[Opening LISTED RECORDS section]

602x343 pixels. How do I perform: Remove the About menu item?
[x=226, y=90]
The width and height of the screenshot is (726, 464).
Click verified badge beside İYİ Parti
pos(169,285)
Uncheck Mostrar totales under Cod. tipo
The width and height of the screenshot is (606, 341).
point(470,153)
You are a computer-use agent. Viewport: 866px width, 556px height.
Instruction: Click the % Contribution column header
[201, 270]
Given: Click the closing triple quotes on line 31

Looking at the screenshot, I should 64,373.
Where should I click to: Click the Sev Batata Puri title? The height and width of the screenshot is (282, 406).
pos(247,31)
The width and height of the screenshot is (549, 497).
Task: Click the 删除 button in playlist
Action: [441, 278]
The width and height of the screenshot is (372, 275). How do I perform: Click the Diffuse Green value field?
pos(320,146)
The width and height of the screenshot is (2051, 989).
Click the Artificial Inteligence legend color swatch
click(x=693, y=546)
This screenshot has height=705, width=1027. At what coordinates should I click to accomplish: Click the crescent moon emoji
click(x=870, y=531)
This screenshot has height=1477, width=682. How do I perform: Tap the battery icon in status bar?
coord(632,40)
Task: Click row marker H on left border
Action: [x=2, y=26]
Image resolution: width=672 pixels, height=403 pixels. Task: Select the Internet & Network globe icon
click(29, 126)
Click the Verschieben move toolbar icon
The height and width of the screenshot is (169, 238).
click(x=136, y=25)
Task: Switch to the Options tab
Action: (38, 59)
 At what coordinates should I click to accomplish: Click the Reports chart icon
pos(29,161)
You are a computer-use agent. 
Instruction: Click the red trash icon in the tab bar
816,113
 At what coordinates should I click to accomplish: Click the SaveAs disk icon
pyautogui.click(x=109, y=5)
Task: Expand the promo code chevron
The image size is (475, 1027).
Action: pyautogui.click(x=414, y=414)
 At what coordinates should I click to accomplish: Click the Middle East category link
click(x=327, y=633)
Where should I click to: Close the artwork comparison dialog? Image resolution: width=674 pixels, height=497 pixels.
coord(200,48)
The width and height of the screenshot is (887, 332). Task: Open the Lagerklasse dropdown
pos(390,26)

[Closing LISTED RECORDS section]

● WORK REQUEST
Repeat, exactly and in full, the records shown above.

● RESPONSE BELOW
602x343 pixels. How do I perform: Remove the About menu item?
[x=226, y=90]
The width and height of the screenshot is (726, 464).
Click verified badge beside İYİ Parti
pos(169,285)
Uncheck Mostrar totales under Cod. tipo
The width and height of the screenshot is (606, 341).
point(470,153)
You are a computer-use agent. Viewport: 866px width, 556px height.
Instruction: Click the % Contribution column header
[201, 270]
Given: Click the closing triple quotes on line 31

Looking at the screenshot, I should 64,373.
Where should I click to: Click the Sev Batata Puri title? The height and width of the screenshot is (282, 406).
pos(247,31)
The width and height of the screenshot is (549, 497).
Task: Click the 删除 button in playlist
Action: [441, 278]
The width and height of the screenshot is (372, 275). How do I perform: Click the Diffuse Green value field?
pos(320,146)
The width and height of the screenshot is (2051, 989).
Click the Artificial Inteligence legend color swatch
click(x=693, y=546)
This screenshot has height=705, width=1027. At what coordinates should I click to accomplish: Click the crescent moon emoji
click(x=870, y=531)
This screenshot has height=1477, width=682. How do I perform: Tap the battery icon in status bar?
coord(632,40)
Task: Click row marker H on left border
Action: [x=2, y=26]
Image resolution: width=672 pixels, height=403 pixels. Task: Select the Internet & Network globe icon
click(29, 126)
Click the Verschieben move toolbar icon
The height and width of the screenshot is (169, 238).
click(x=136, y=25)
Task: Switch to the Options tab
Action: (38, 59)
 At what coordinates should I click to accomplish: Click the Reports chart icon
pos(29,161)
You are a computer-use agent. 
Instruction: Click the red trash icon in the tab bar
816,113
 At what coordinates should I click to accomplish: Click the SaveAs disk icon
pyautogui.click(x=109, y=5)
Task: Expand the promo code chevron
The image size is (475, 1027).
Action: pyautogui.click(x=414, y=414)
 At what coordinates should I click to accomplish: Click the Middle East category link
click(x=327, y=633)
Where should I click to: Close the artwork comparison dialog? Image resolution: width=674 pixels, height=497 pixels.
coord(200,48)
The width and height of the screenshot is (887, 332). Task: Open the Lagerklasse dropdown
pos(390,26)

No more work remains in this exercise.